As of July 29, nearly 1,000 COVID-19 patients were being treated in Los Angeles County area hospitals, and 215 were reported in Orange County hospitals, according to the Los Angeles and Orange County Health departments. Hospitalizations are as a result of the continuing surge of the new COVID-19 Delta variant.

The majority of these patients were unvaccinated, but despite 53% of Californians now fully vaccinated, there continue to be “breakthrough” cases, with fully vaccinated people testing positive. And although they by-and-large suffer only mild symptoms and have mostly avoided hospitalization, the rise of the Delta variant has alarmed many people.

With Southern Californians carefully venturing back into the world after restrictions were relaxed in June, now the state is calling on everyone — even the fully vaccinated — to resume wearing masks indoors in public spaces. But how worried should people be and how many precautions are enough or too much?

◆ Required work:
a - For each statement, say whether the Delta variant passage supports it, answering yes or no and quoting the words from the passage that decide it. (i) As of July 29, 215 COVID-19 patients were reported in Orange County hospitals. (ii) Most of the patients being treated were fully vaccinated. (iii) Restrictions in Southern California were relaxed in July.
b - Rewrite the Delta variant passage from "As of July 29, nearly" to "COVID-19 Delta variant.", replacing "hospitals" with "medical centers".
None of the stored data is needed for this work.

Stored data
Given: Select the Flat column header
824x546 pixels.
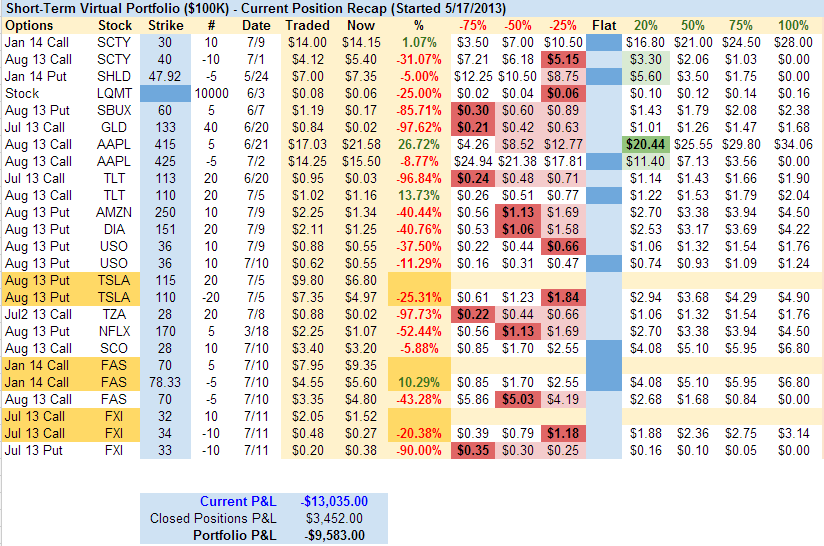Looking at the screenshot, I should coord(603,25).
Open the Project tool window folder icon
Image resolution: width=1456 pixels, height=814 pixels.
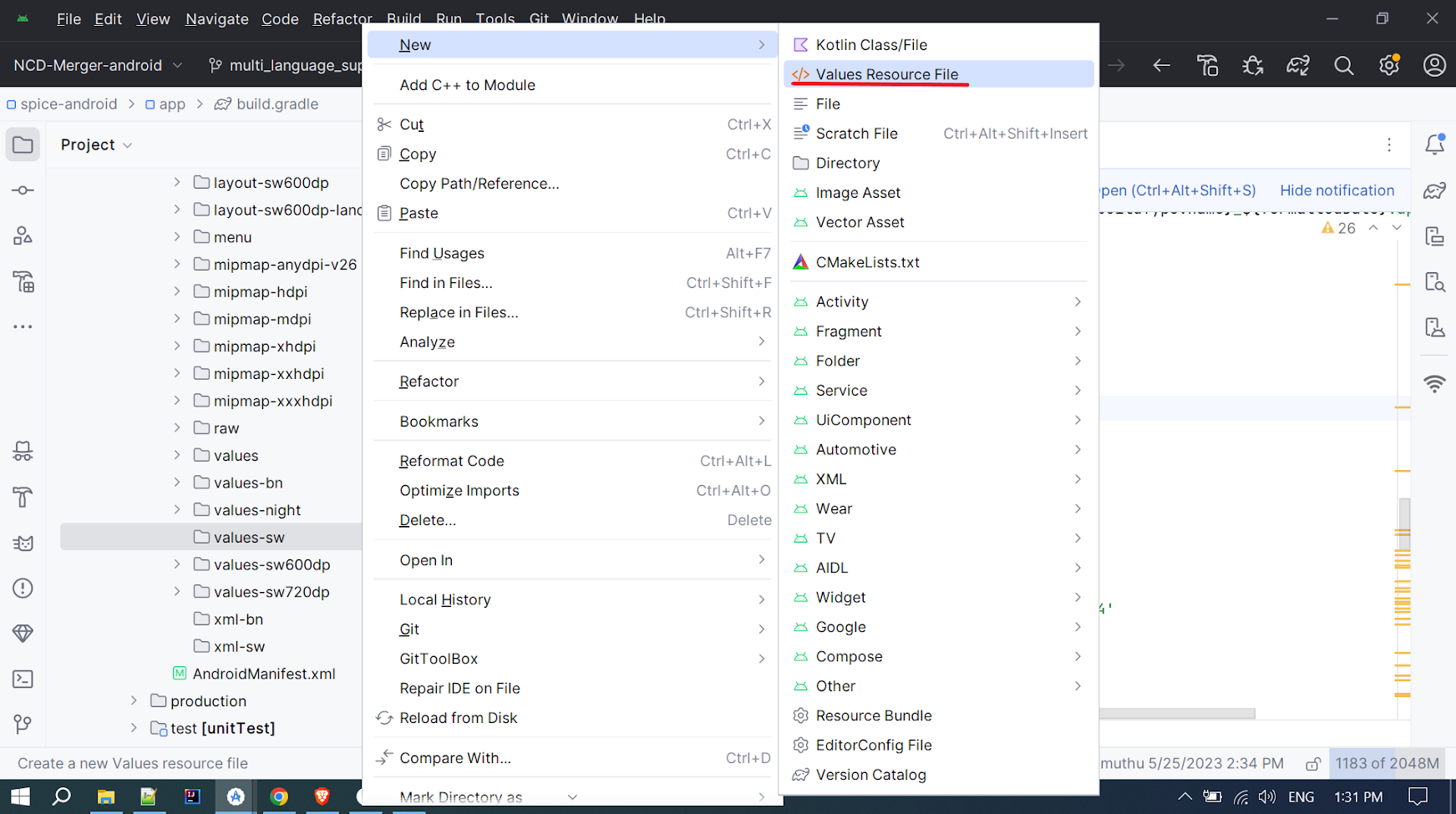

◆ Solutions to the problems:
a -
(i) Yes: "215 were reported in Orange County hospitals"
(ii) No: "The majority of these patients were unvaccinated"
(iii) No: "after restrictions were relaxed in June"

b -
As of July 29, nearly 1,000 COVID-19 patients were being treated in Los Angeles County area medical centers, and 215 were reported in Orange County medical centers, according to the Los Angeles and Orange County Health departments. Hospitalizations are as a result of the continuing surge of the new COVID-19 Delta variant.